Mity i fakty na temat jerkowania - nowy artykuł
#1 OFFLINE
Napisano 31 sierpień 2006 - 08:15
Zapraszam wszystkich czytelników do lektury artykułu Mity i fakty na temat jerkowania. W artykule tym postanowiłem opisać wszelkiego rodzaju mity, które krążą wokół metody jerkowej. Liczę na ożywioną dyskusję chciałbym bowiem by artykuł ten ewoluował na bieżąco tak by w rezultacie przynosił jak najwięcej informacji zarówno zaawansowanym użytkownikom jerków jak i tym początkującym. Zapraszam.
Fragment artykułu zamieszczony był w WŚ 05/2006.
Pozdrawiam
Remek
#2 OFFLINE
Napisano 31 sierpień 2006 - 08:55
#3 OFFLINE
Napisano 31 sierpień 2006 - 08:58
Jak zwykle tekst na wysokim poziomie, kolejna doza konkretnych informacji. Czekam na ciąg dalszy.

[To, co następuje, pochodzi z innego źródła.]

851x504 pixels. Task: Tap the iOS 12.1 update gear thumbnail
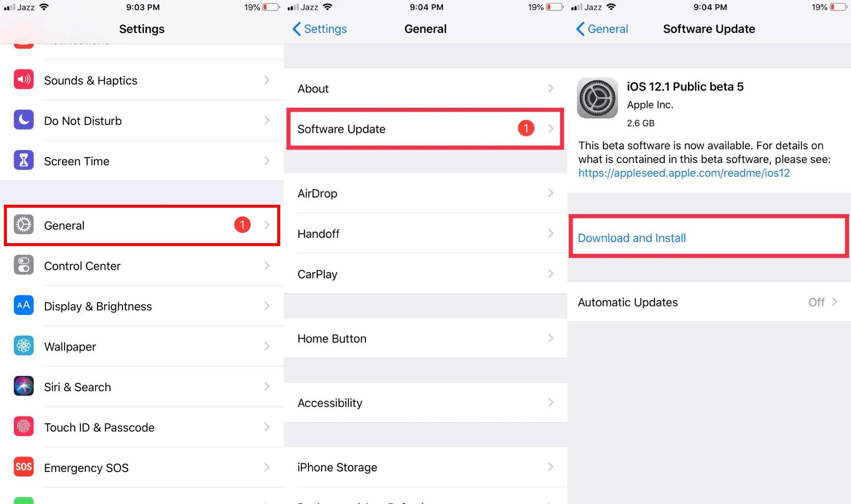point(597,98)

Czasami zastanawiam się tylko nad ujawnianiem takiej wiedzy tajemnej szerokiej publiczności... Niestety obawiam się, czy część czytelników nie potraktuje tego typu artykułów jako instruktarzu napełniania zamrażarki Chyba trzeby być optymistą i mieć nadzieje, że nie... Sprzęt jerkowy jeszcze nie jest całkiem tani, a jeśli niektórzy wędkarze podchodzą do tego, że karta i wędki muszą się zwrócić to jestem przerażony
Pozdrawiam
Konrad
PS. UPPSS, już nie jestem pierwszy
#4 OFFLINE
Napisano 31 sierpień 2006 - 12:42
@remek
Ciekawi mnie ten element o sandaczach z zaporówek na Slidery 7. Móglbys troche rozwinac, jesli rzecz jasna cos wiecej sie dowiedziales?
#5 OFFLINE
Napisano 31 sierpień 2006 - 12:43
#6 OFFLINE
Napisano 31 sierpień 2006 - 13:18
dobra robota!
@Radegs,
...Czasami zastanawiam się tylko nad ujawnianiem takiej wiedzy tajemnej szerokiej publiczności...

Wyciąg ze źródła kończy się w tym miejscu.